What are you going to do with your berries? Are they going into a fruit salad, or are they for an ice cream garnish. Perhaps they are going into a pie, or maybe you just pop them in your mouth as you pick them. The process of berry picking needs to match the final result. If you want to make a pie, you can’t pop very many in your mouth, otherwise you will never reach your goal. On the other hand, berries for a pie don’t need to be a perfect specimen like those that need to beautify the top of a sundae, so what gets picked and when very much matters matters.

This is how I view the development of initial CRM strategy. What you do with your software and customer-facing processes need to match the outcome you want from your effort. Are you trying to grow market share rapidly or are you trying to drive efficiencies throughout maturing operations? Everything needs to be tied to the outcomes, just like picking berries.
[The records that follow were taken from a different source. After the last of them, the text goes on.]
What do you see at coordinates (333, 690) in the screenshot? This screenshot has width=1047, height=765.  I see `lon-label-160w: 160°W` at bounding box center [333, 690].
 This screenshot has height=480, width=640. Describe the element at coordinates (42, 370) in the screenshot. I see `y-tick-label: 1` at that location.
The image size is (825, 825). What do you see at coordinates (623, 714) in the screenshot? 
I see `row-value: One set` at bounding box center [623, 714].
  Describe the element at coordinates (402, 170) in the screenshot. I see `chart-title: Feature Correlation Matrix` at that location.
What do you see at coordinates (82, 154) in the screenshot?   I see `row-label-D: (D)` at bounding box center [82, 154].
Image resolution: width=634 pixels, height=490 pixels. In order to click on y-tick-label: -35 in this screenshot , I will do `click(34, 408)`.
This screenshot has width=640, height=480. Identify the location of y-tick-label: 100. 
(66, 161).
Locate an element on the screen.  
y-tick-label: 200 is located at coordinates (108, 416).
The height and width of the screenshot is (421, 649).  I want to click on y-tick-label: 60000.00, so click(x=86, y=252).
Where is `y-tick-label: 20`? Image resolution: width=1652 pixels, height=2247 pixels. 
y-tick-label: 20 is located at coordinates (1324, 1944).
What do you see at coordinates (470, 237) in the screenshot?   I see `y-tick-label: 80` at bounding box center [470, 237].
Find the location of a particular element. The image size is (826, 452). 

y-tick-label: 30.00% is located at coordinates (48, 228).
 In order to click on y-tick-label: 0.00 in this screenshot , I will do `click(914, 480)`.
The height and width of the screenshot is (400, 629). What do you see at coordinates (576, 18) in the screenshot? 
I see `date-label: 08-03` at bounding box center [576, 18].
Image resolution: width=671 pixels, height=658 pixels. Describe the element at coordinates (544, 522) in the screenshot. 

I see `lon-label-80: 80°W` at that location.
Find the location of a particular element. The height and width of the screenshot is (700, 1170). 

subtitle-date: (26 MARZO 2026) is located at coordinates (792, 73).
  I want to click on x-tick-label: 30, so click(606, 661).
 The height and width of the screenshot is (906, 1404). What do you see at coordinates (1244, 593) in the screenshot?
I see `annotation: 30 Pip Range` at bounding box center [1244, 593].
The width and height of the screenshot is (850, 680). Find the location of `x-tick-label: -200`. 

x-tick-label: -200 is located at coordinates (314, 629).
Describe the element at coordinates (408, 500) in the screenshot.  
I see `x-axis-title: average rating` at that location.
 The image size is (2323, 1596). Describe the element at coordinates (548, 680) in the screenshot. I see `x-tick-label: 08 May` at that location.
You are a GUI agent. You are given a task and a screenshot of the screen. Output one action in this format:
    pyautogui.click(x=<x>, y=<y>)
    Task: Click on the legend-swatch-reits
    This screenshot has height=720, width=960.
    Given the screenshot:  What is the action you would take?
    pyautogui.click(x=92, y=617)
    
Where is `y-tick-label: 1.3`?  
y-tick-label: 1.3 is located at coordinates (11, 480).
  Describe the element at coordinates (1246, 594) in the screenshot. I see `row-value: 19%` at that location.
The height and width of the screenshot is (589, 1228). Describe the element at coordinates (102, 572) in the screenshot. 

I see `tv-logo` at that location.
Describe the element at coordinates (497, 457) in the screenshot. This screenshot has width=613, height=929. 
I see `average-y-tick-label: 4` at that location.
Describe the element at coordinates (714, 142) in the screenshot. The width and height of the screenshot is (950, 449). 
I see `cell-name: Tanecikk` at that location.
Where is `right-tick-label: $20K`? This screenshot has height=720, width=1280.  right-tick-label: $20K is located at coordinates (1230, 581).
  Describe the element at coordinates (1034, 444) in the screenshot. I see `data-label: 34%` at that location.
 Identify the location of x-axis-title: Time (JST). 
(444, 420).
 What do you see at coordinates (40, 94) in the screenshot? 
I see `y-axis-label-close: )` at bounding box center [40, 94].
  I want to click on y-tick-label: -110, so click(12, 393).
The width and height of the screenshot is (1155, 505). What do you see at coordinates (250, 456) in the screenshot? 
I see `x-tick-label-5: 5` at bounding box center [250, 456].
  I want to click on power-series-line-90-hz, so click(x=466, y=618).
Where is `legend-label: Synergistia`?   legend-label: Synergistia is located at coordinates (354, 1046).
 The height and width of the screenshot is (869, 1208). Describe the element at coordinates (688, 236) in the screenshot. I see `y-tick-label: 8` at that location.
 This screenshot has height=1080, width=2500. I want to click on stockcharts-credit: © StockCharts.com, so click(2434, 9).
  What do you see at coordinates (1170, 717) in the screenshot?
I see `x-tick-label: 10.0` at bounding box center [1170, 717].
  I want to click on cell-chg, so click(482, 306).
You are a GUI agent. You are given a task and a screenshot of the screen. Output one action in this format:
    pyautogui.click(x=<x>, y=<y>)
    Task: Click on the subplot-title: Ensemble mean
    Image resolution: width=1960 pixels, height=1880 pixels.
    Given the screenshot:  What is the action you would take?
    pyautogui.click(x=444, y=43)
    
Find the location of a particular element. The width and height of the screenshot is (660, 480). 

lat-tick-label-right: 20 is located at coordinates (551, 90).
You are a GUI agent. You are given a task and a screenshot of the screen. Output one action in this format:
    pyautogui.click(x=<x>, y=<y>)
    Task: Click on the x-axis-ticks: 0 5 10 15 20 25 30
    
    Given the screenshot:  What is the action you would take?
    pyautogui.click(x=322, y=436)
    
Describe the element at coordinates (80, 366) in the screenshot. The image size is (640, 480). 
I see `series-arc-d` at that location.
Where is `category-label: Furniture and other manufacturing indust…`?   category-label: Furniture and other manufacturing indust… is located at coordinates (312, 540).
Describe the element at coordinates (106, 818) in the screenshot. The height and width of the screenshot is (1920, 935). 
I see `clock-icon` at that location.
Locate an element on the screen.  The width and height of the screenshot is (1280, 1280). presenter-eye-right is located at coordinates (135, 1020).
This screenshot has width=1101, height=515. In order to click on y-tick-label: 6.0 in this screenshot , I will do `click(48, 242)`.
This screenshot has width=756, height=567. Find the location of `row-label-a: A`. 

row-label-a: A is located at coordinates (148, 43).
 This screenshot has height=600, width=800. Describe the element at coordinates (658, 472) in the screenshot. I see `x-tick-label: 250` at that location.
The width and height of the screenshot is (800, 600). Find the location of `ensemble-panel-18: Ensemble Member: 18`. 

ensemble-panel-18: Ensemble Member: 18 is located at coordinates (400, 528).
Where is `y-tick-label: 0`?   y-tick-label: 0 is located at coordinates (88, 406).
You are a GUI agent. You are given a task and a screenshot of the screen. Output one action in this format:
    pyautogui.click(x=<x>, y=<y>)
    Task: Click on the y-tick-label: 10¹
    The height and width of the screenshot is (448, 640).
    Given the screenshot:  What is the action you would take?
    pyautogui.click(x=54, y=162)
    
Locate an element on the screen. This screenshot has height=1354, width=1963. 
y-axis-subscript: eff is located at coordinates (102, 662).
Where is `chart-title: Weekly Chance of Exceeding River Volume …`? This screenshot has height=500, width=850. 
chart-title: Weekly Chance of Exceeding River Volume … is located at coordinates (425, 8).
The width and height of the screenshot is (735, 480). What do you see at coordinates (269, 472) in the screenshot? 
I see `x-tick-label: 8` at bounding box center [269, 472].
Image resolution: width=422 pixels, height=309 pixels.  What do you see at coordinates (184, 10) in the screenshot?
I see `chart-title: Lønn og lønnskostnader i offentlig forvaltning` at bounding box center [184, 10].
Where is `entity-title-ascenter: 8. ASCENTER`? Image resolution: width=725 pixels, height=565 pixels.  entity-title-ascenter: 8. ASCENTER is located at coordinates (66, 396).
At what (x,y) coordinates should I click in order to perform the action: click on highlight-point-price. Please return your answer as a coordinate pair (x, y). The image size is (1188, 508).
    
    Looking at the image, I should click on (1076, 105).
Another element of the analogy is a bit more salient to the effectiveness of the berry gathering process. Raspberry bushes, the object of my early summer attention, have long branches, big leaves, and when healthy, tend to be full and bushy. These circumstances make for excellent conditions for berries to hide from would be harvesters. Therefore, to be a successful collector of the little red fruit, one must look at the targeted bush from many directions. One must look from above, one must look from below. Then one must look from the left and again from the right. Not finished, you then have to look from the back and circle again to the front - each change of vantage point yielding another prize.

This is exactly the way it works with CRM. There are obvious benefits and sources of reward within a CRM program. Better forecasting, more efficient issue resolution or improved lead generation are typical examples. Those berries get picked first. But there are more benefits to be gained and it is important to look from directions that you might not have initially expected or assumed.

You might believe that the important reason for your CRM investment is to improve sales effectiveness. However, you might find that you will double your ROI if you include your field service organization because of the benefit of collecting key customer information available at that touchpoint. It is really critical for success to look beyond your initial scope – don’t limit yourself to only a portion of the berries.

And to answer that other lingering question – I am going for a raspberry pie.